■ **Instructions to follow**:
Only one span of the listing below should come back. It runs from the line with "914x492 pixels." through the line with "Task: Select crypto", and each of its lines must be reproduced exactly.

■ **Source material**:

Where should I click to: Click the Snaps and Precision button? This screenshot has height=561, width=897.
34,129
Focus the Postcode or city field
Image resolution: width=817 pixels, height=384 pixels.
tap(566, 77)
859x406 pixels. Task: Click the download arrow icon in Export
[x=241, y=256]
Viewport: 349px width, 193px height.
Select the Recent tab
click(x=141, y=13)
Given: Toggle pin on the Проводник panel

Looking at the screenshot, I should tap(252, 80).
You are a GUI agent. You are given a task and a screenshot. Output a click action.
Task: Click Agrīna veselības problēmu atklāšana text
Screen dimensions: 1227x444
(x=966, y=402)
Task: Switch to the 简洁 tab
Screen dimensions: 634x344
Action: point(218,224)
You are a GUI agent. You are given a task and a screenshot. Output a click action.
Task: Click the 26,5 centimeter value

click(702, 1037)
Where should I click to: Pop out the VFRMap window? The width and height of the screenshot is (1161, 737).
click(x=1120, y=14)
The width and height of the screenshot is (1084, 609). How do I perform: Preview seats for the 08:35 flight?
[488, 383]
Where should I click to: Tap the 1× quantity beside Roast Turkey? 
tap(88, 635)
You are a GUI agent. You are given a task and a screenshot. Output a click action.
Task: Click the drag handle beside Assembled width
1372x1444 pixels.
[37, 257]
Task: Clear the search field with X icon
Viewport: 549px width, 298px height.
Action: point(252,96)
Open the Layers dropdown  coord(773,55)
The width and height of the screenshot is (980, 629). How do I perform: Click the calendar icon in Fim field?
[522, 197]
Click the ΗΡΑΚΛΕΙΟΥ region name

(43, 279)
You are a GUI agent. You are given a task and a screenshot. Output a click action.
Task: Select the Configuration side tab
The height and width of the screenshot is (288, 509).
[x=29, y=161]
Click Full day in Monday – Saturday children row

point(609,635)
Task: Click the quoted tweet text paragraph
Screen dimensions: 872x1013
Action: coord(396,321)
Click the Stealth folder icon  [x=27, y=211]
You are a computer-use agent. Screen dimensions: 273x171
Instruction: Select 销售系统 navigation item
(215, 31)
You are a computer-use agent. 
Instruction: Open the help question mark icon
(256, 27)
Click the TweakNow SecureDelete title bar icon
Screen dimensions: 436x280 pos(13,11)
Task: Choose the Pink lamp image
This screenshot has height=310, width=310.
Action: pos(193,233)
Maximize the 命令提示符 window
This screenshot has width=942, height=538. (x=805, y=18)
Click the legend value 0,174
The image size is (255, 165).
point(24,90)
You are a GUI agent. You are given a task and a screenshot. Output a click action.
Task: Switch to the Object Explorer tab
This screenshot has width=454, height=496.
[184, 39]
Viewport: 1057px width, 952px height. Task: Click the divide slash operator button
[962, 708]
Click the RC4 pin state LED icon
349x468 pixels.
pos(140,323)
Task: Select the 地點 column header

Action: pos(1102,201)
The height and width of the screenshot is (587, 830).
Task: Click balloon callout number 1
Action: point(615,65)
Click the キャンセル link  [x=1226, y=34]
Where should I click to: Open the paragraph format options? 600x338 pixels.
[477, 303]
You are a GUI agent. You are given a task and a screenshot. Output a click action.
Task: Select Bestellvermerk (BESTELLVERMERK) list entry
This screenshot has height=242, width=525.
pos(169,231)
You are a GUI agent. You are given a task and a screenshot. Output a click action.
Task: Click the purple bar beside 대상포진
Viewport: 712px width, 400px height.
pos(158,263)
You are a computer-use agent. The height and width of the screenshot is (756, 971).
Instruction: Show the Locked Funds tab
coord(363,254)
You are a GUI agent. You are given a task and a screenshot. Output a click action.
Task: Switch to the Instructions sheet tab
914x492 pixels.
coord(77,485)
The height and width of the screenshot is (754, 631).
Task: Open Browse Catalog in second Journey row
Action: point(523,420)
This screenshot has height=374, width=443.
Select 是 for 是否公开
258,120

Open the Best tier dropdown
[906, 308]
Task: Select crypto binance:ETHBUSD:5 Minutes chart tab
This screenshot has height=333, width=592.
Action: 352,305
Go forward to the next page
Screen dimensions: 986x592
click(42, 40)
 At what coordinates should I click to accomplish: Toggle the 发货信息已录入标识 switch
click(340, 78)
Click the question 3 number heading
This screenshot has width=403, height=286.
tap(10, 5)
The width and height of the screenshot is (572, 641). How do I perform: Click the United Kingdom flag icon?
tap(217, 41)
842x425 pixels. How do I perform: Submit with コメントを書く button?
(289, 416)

■ **Your solution**:
914x492 pixels.
coord(77,485)
The height and width of the screenshot is (754, 631).
Task: Open Browse Catalog in second Journey row
Action: point(523,420)
This screenshot has height=374, width=443.
Select 是 for 是否公开
258,120

Open the Best tier dropdown
[906, 308]
Task: Select crypto binance:ETHBUSD:5 Minutes chart tab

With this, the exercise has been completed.